После обеда Клаудио пригласил меня к себе. «Поговорим немного?» — спросил он, словно извиняясь за то, что пытается похитить у меня священные полчаса послеобеденной «сьесты». Открыв дверь своего сарая, он пропустил меня вперед, учтиво склонив голову.
Как вы думаете, что можно обнаружить в шалаше человека, живущего в такой точке земного шара, как Диауарум? Ружье? Правильно! Даже не одно: о стрелковых способностях Клаудио в Бразилии ходят легенды. Утверждают, что он способен выстрелами поддерживать в воздухе подброшенную банку, пока не кончатся патроны в магазине карабина. Что еще?.. Разумеется, гамак, керосиновый фонарь, колченогий табурет, самодельный стол... Одним словом, все то, что можно представить себе в жилище Робинзона... плюс этажерку с колоссальной библиотекой по — чему бы вы думали? — философии! Если бы я это не увидел собственными глазами, я никогда не поверил бы в это! На неуклюжем маленьком стеллаже, стоявшем у стенки с громадными щелями, сквозь которые струился пронзительный солнечный свет, любой аспирант, готовящийся сдать кандидатский минимум по философии, мог бы обойтись в Диауаруме без помощи межбиблиотечного абонемента. К его услугам были бы здесь труды Гексли и Канта, Гегеля и Маркса, Платона и Ленина...
Заметив мое изумление, Клаудио улыбается, словно извиняясь за какую-то неловкость:
— Вот... Увлекаюсь немного. Читаю иногда по вечерам.
Он подходит к этажерке, задумывается, потом вытаскивает томик «Нищеты философии»:
— Из-за таких книжек был заподозрен в «подрывных идеях». Говорят, внесен даже в какие-то «списки неблагонадежных».
Он ставит книжку на место, кивает мне головой, указывая на табурет, а сам укладывается в гамак, закинув руки за голову.
— А у вас, в вашей стране, можно свободно изучать любую философию?
— Да, конечно.
— И много книг издается по философским проблемам?
— У нас при Академии наук имеется даже специализированный институт философии.
— О, это хорошо. Интересно было бы познакомиться с работами ваших ученых. Скажите, Игорь, а как у вас решена аграрная проблема: мне не совсем ясно, являются ваши кооперативы — «колхозы», так, кажется, они называются? — собственниками земли или нет?
Я объясняю, что земля является у нас собственностью государства, а колхозы получают ее в вечное пользование.
— Любопытно, — говорит Клаудио, словно размышляя вслух. — У нас, в Бразилии, впрочем, вы это, конечно, знаете, аграрная проблема — это корень всех зол. А частная собственность на землю — страшная беда.
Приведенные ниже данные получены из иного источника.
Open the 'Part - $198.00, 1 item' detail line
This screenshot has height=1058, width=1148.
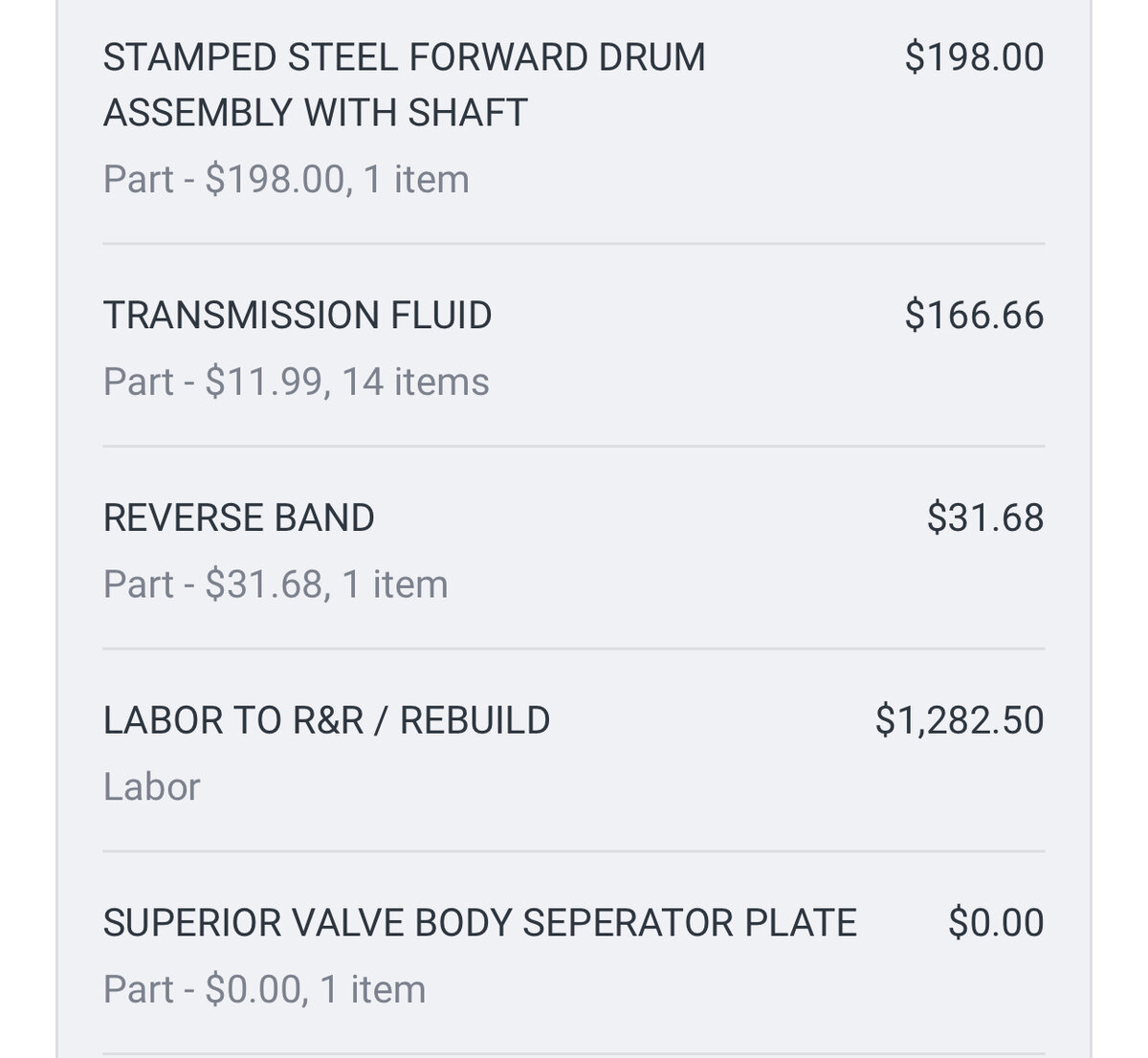[x=286, y=179]
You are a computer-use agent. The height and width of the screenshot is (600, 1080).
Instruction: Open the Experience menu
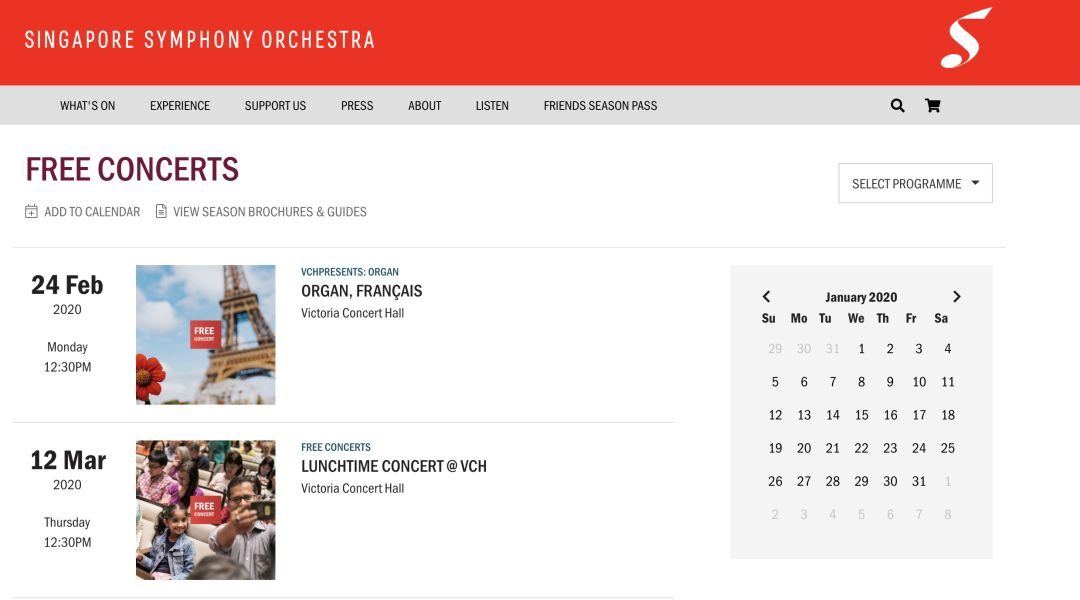[x=180, y=106]
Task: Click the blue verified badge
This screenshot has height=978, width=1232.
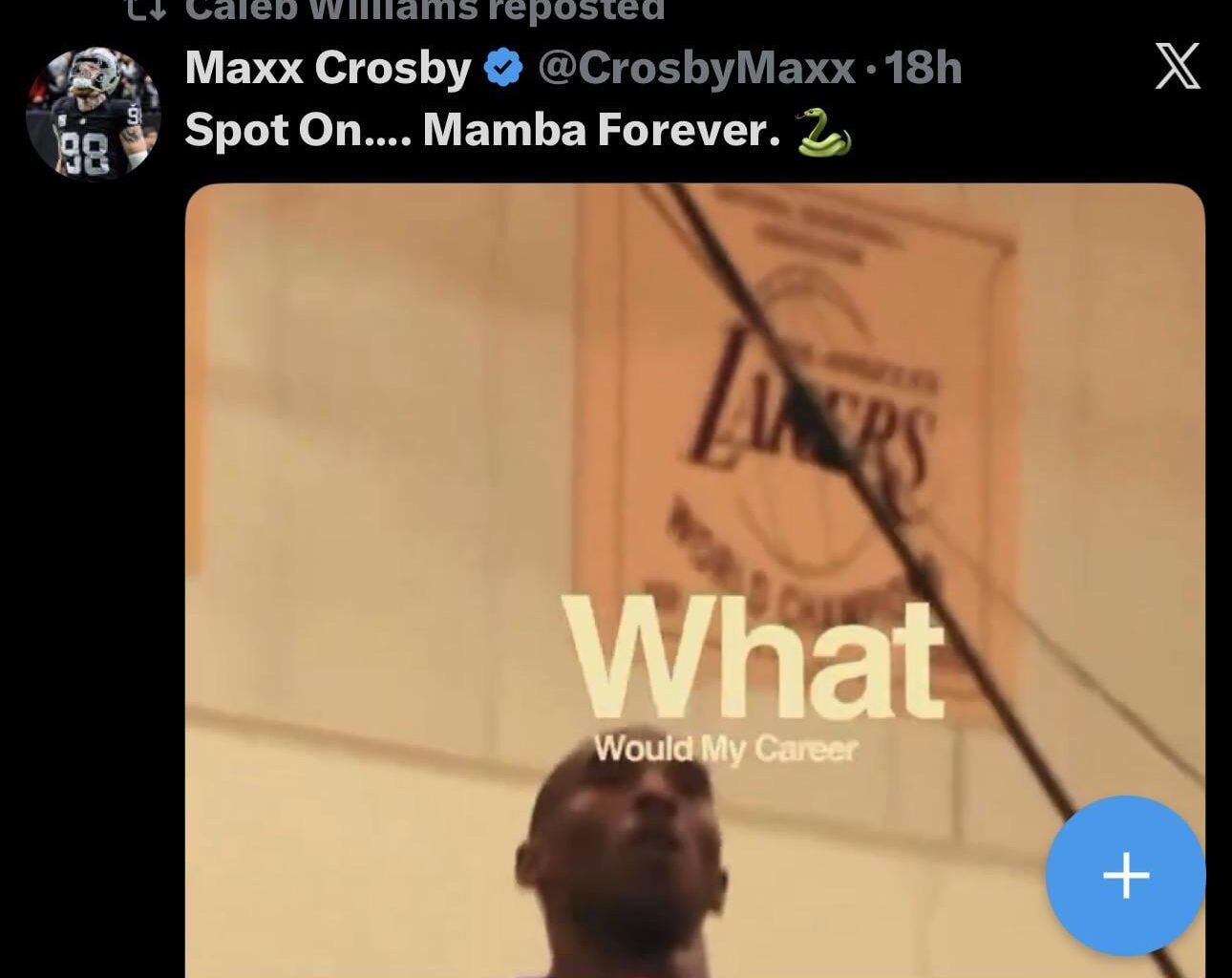Action: pos(504,69)
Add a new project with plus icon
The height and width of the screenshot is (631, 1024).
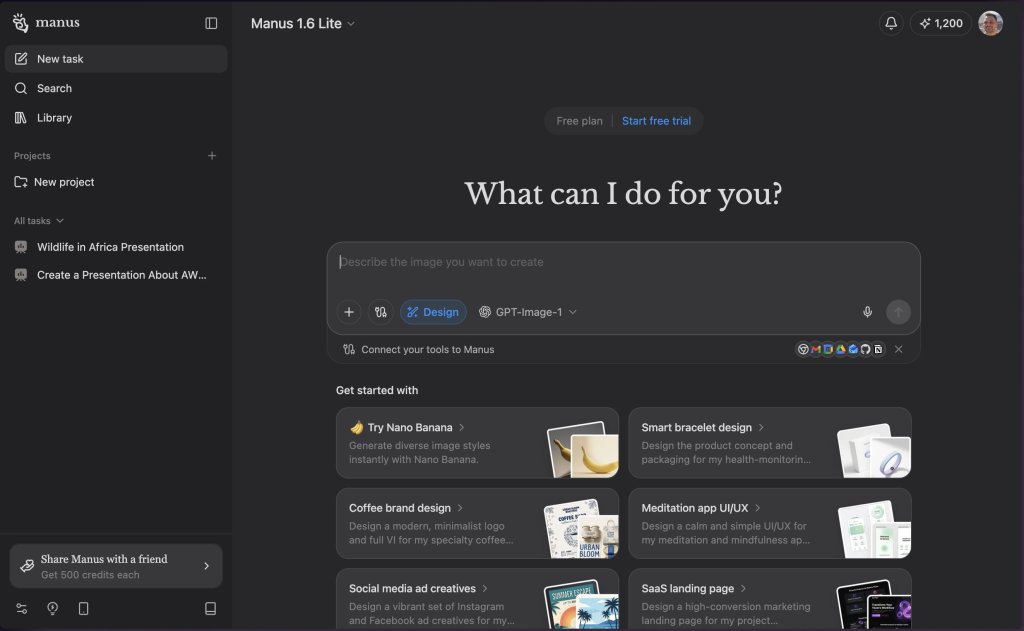click(x=212, y=156)
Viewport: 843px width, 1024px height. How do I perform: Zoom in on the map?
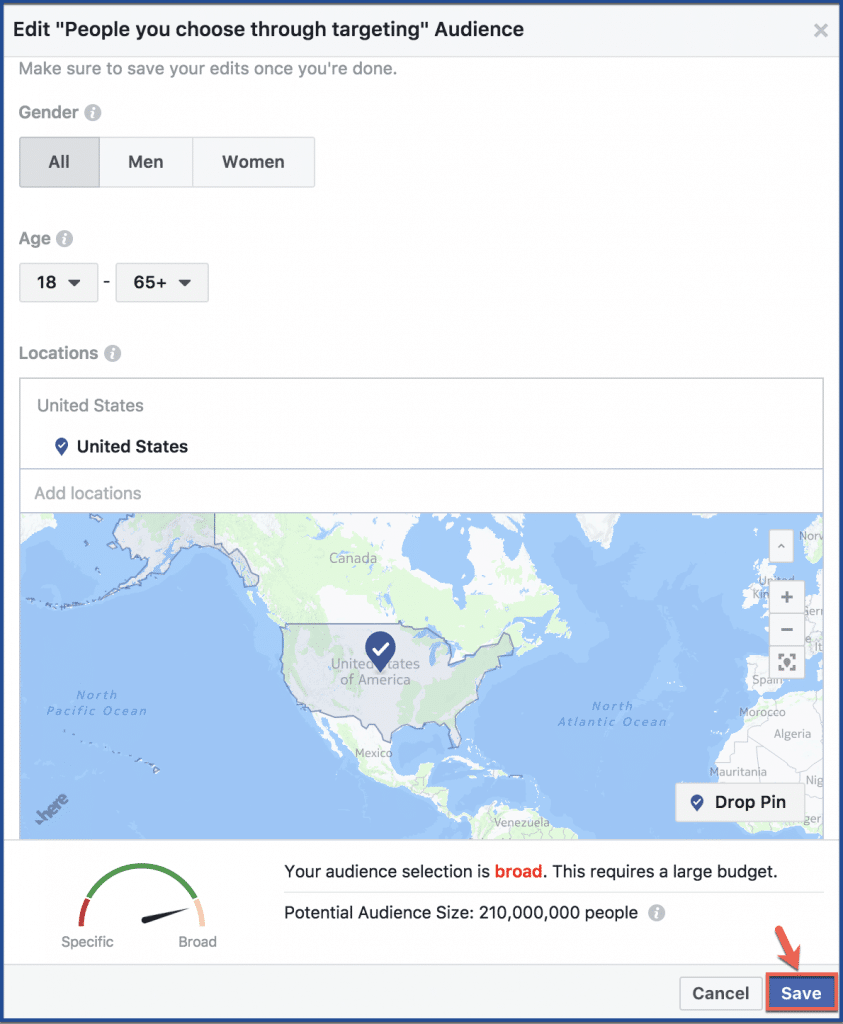tap(786, 597)
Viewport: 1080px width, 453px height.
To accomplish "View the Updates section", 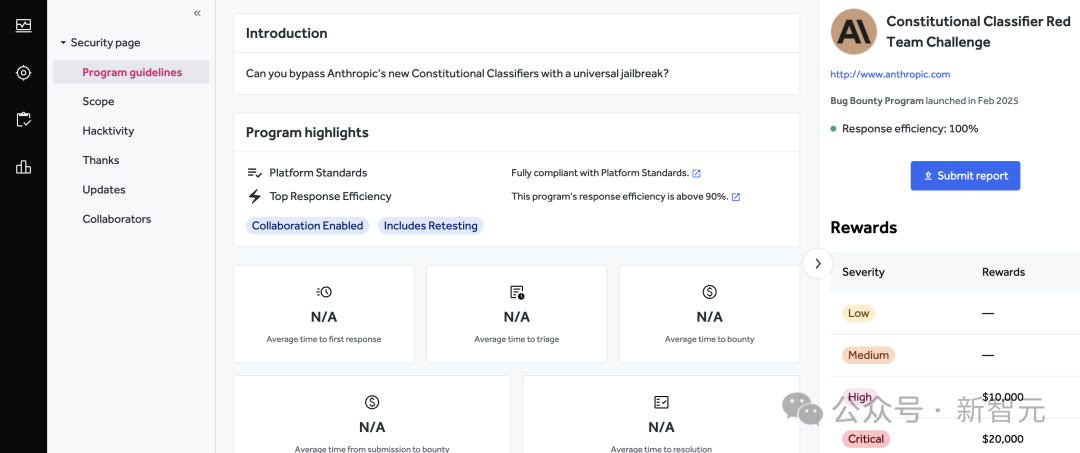I will 104,190.
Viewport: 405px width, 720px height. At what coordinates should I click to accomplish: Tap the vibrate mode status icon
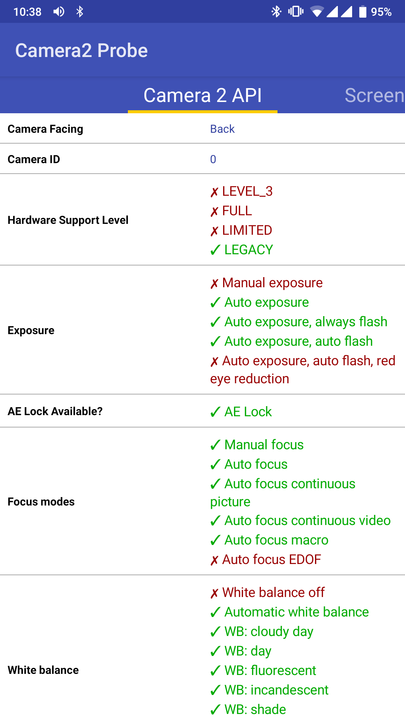pyautogui.click(x=296, y=12)
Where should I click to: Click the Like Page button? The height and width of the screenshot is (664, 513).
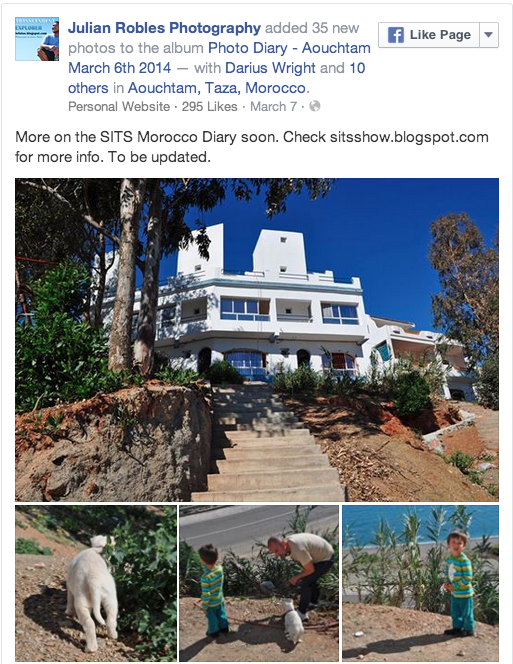tap(429, 35)
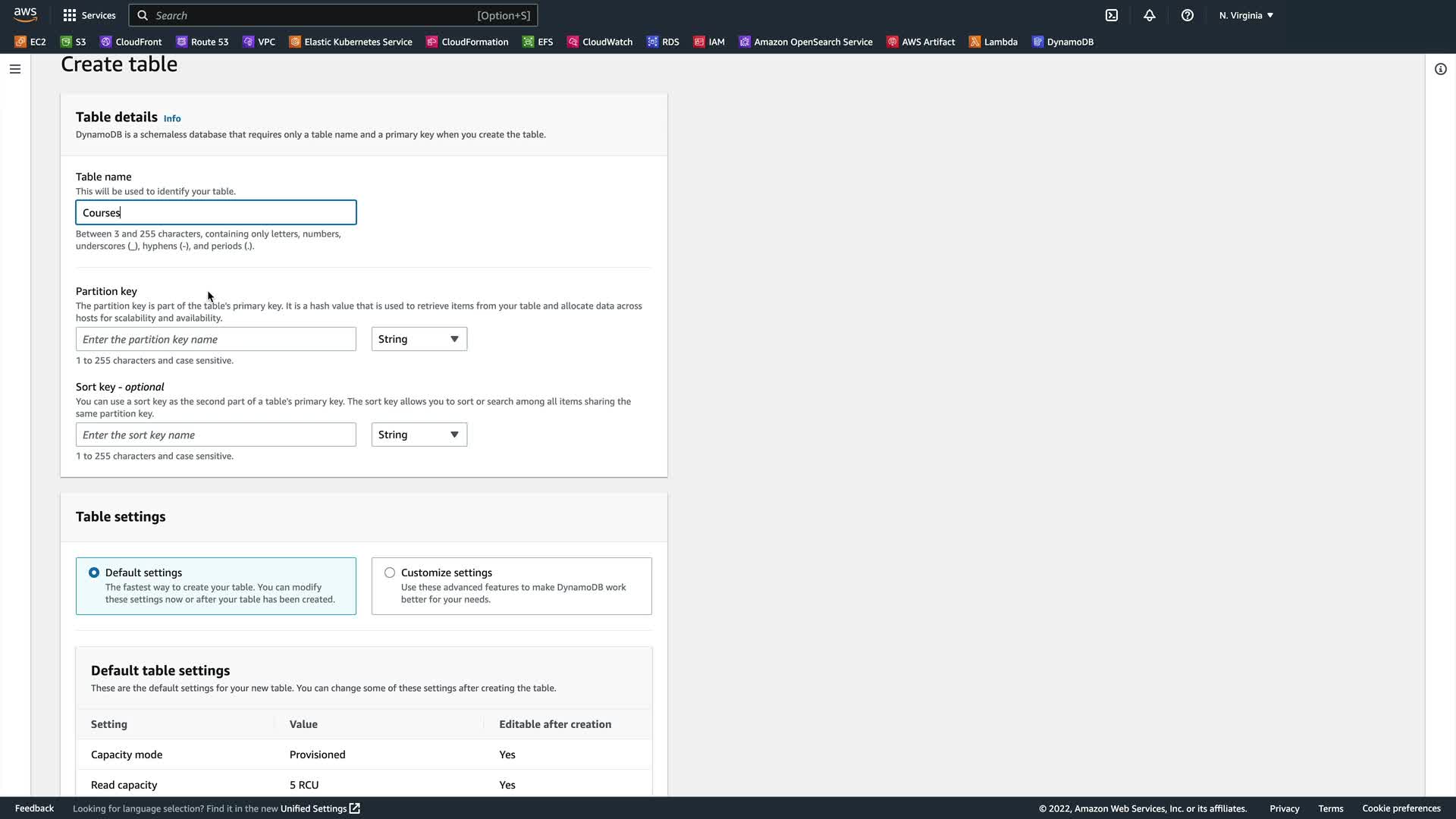Open the CloudShell terminal icon
Viewport: 1456px width, 819px height.
[x=1112, y=15]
От этого страдают все, даже индейцы: вы знаете, сколько трудов стоило нам с Орландо отвоевать территорию Парка? Страшно вспомнить. Ведь на эти земли претендовали — и продолжают претендовать! — десятки «сильных» семей штата Мату-Гроссу. В том числе депутаты, политики, крупные коммерсанты, одним словом, те, в чьих руках власть. До сих пор правительство штата игнорирует нас. Делает вид, что мы — Национальный парк Шингу — не существуем!
Потом он интересуется, имеются ли среди малых народностей Советского Союза такие, которых можно сравнить с индейцами, хотя бы условно:
— Я слышал, что у вас, кажется, на севере, были какие-то племена?
— Не только были, но и продолжают существовать: чукчи, эскимосы, нганасане и другие.
Клаудио начинает расспрашивать меня о том, как Советская власть «приобщала их к цивилизации», как сохраняется культура, обычаи и традиции этих народностей, как они уживаются с «белыми», как организована медицинская помощь. Постепенно он оживляется и превращает меня из интервьюера в интервьюируемого. Речь заходит о международных проблемах, о волнениях, которые потрясают мир, и Клаудио говорит:
— Нет сомнения в том, что ваш мир, мир коммунизма, победит, потому что капиталистическое общество разлагается все быстрее и быстрее. Противоречия, стоящие перед человечеством, обостряются с каждым годом, и я не вижу никаких путей их решения в рамках капиталистической системы.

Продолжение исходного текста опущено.